Die Königin tat wie ihr geraten wurde und fand am nächsten Morgen tatsächlich unter dem Bett eine wunderschöne und eine hässliche Blume. Sie aß die schöne, die wunderbar schmeckte, konnte sich aber nicht beherrschen und verspeiste die hässliche gleich hinterher. Sie dachte, es würde weder schaden noch nützen.

Bald darauf gebar die Königin ein Mädchen – aber das Mädchen war hässlich, ritt auf einem Ziegenbock und schwang einen großen Holzlöffel. Die Königin war entsetzt und rief, dass ihr Gott helfen möge, wenn sie ihre Mutter sein soll. Das garstige Mädchen meinte nur, dass sie gleich noch eine zweite Tochter bekommen werde, die schöner sein wird. Daraufhin bekam die Königin wirklich ein zweites Mädchen, das wunderschön war und einen lieblichen Charakter hatte, so dass die Königin überaus glücklich war. Ihre ältere Tochter nannte sie Zottelhaube, weil sie eine Kappe über ihren wilden zotteligen Haaren trug. Sie wollte mit Zottelhaube nichts zu tun haben und verlangte, dass die Zofen sie wegsperren sollten. Das gelang aber nicht, weil die beiden Schwestern unzertrennlich waren.

Als die beiden Schwestern herangewachsen waren, konnte man an einem Weihnachtsabend großen Lärm und Trubel auf dem Flur vor der Kammer hören. Die Königin erzählte Zottelhaube, dass draußen im Flur Trollweiber ihr Unwesen treiben würden. Zottelhaube verlangte, dass alle Türen verriegelt werden sollten, nahm ihren Rührlöffel und ritt mit ihrem Ziegenbock in den Flur, um die Trollweiber zu verjagen. Da hörte man ein großes Tohuwabohu und die jüngere Schwester schaute durch eine Tür, die nur angelehnt war, in den Flur. Da kam eines der Trollweiber auf sie zu und riss ihr den Kopf ab und setzte ihr einen Kalbskopf auf. Die Trollweiber verschwanden.

Zottelhaube war außer sich, wie das passieren konnte – sie hatte doch verlangt, dass alle Türen verriegelt werden sollten, aber sie wollte versuchen, ihrer Schwester zu helfen und verlangte vom König ein Schiff. Sie und ihre kalbsköpfige Schwester gelangten mit dem Schiff in das Land, wo die Trollweiber in einem Schloss lebten. Die jüngere Schwester sollte sich an Bord des Schiffes verstecken und sich ruhig verhalten – die ältere ritt mit ihrem Ziegenbock und ihrem Holzlöffel auf das Schloss der Trollhexen. Dort sah sie den Kopf ihrer Schwester auf einer Fensterbank – sie nahm den Kopf und ritt mit ihrem Ziegenbock zurück zum Hafen. Die Trollweiber verfolgten sie in einer wilden Hatz.

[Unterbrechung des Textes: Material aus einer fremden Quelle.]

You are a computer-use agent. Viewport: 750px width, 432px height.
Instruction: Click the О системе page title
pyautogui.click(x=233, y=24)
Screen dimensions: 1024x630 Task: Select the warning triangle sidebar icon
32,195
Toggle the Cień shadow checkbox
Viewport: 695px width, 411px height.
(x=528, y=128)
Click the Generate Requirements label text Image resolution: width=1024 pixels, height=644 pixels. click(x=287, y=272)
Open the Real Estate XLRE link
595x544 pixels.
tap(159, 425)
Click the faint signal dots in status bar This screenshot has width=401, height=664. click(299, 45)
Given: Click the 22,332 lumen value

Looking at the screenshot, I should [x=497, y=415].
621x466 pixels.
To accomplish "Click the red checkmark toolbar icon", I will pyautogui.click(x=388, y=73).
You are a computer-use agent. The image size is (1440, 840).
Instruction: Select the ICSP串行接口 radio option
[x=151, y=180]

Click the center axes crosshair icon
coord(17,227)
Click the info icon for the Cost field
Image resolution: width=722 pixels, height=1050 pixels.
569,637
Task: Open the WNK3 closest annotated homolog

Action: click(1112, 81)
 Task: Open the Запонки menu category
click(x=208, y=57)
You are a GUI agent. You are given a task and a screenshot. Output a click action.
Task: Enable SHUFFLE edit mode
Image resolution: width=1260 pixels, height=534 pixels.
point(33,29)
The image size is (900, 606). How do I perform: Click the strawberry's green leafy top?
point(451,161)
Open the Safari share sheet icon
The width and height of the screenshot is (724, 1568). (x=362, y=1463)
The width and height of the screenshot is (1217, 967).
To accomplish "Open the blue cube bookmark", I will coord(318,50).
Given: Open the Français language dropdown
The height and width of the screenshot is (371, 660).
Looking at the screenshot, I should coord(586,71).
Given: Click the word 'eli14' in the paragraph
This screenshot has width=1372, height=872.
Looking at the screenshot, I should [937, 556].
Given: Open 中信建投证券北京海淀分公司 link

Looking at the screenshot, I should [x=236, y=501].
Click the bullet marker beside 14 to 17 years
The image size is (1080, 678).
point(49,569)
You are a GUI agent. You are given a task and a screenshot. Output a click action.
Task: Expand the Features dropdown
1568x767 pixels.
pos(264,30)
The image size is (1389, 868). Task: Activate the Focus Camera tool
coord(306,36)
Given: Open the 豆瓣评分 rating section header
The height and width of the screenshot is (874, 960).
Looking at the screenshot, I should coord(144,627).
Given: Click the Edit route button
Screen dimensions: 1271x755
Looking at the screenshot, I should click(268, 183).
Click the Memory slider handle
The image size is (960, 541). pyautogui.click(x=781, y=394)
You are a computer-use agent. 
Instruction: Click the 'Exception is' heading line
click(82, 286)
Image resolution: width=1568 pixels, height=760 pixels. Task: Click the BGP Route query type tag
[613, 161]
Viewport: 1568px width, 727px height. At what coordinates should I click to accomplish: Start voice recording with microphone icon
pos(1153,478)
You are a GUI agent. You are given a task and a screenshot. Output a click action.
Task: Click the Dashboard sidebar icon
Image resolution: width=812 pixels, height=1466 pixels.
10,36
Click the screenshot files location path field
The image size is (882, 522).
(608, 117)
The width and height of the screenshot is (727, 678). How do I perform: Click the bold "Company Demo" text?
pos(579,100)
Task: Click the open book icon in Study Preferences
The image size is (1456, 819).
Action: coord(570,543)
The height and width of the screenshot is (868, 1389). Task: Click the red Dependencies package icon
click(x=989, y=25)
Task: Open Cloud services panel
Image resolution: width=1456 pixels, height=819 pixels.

Der Ziegenbock stieß die Trollweiber mit seinen Hörnern und Zottelhaube schlug sie mit ihrem Löffel, so dass die Trollweiber von ihr ablassen mussten. Zottelhaube konnte ihre Schwester von dem Kalbskopf erlösen und ihren eigenen Kopf wieder aufsetzen. Sie verließen das Land der Trollhexen mit dem Schiff und erreichten nach einer langen Reise ein fremdes Königreich. Dort herrschte ein König, dessen Königin verstorben war. Als er das Schiff sah, sandte er Diener an den Strand, um zu erfahren, woher es kam und wer an Bord war.

Auf dem Deck war nur Zottelhaube zu sehen, die auf ihrem Ziegenbock hin und her ritt und ihren Löffel schwang. Die Diener wollten wissen, ob noch jemand an Bord sei. Zottelhaube bejahte das und meinte, dass ihre Schwester noch an Bord sei. Daraufhin wollten die Diener des Königs die Schwester auch sehen, aber Zottelhaube sagte, dass nur der König sie zu sehen bekommen würde.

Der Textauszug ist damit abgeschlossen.